SR 372 begins at an intersection with SR 140, locally known as Arnold Mill Road, in Crabapple area of western Alpharetta, a predominately residential area of north Fulton County. After initially heading east, the route turns directly north, changes names from Crabapple Road to Birmingham Highway (named after the small community the route travels through on its way north out of Alpharetta), and heads into the western portions of Milton. SR 372 then angles slightly northeast, and briefly changes names to Birmingham Road as it crosses into Cherokee County, before making a sharp turn to the north and traveling through the unincorporated communities of Free Home and Lathemtown, now locally known as Ball Ground Road. After crossing SR 20 in Free Home and SR 369 about 3 mi thereafter, the route turns to the northwest and continues into Ball Ground.

In Ball Ground, SR 372 intersects SR 5 Business, which terminates at this intersection, and travels north in the direction of Nelson. Just south of Nelson, the route turns to the northwest once more and feeds into I-575/SR 5/SR 515, its northern terminus, just after crossing into Pickens County, where SR 5/SR 515 curve to the northwest just west of downtown Nelson, and just after the end of the freeway.

===Traffic===
The Georgia Department of Transportation average annual daily traffic (AADT) numbers for the year 2011 show some variety in the average daily traffic load numbers as the route travels north. The traffic load averages start at their high point on the route, with an average of 16,530 vehicles using the short stretch between SR 140 and the start of the Birmingham Highway portion. Those numbers then steadily decrease as SR 372 heads north, going from 9,390 initially down to just over 3,000 as Cherokee County approaches. The average load stays between 3,000 and 3,500 south of SR 20, climbs to 5,500 north of SR 20, and goes up once more to around 6,200 north of SR 369. The area south of, and into, Ball Ground sees an average vehicle load of between 7,000 and 7,500, cresting once more at 8,680 heading north out of downtown towards I-575/SR 5/SR 515. However, the short stretch that feeds directly into the aforementioned state route only carries 3,900 vehicles per day, illustrating that the feeder route into SR 5 south of Ball Ground sees heavier traffic than this northern spur.

DATA BLOCK →

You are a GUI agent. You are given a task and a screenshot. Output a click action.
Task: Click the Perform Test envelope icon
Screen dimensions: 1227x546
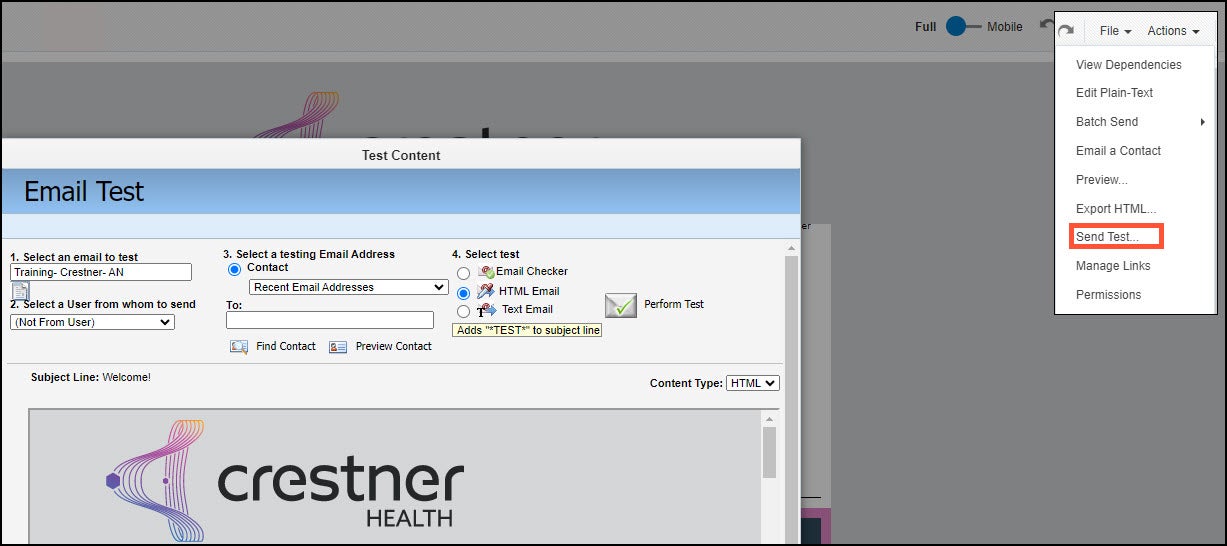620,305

TASK GOAL →
Continue the State Route 372 passage, starting right after its final sentence. The data above comes from a different source than the passage that precedes it.

FINAL RESULT →
==History==
The first indications of a roadway following today's routing of SR 372 makes its appearance on Georgia state road maps in 1953, when the portion of the route in Fulton County appears on state maps as a county route, and which connected in the community of Birmingham with today's New Bullpen Road and then Union Hill Road to meet SR 20 east of Canton. By 1966, the Fulton County portion was unchanged, but the portion of today's route from Free Home to Ball Ground and SR 5 had been added as a connecting county route. It was 1969 before the entirety of the route had been mapped as connecting routes on Georgia state highway maps; however, no state route designation was extant at the time.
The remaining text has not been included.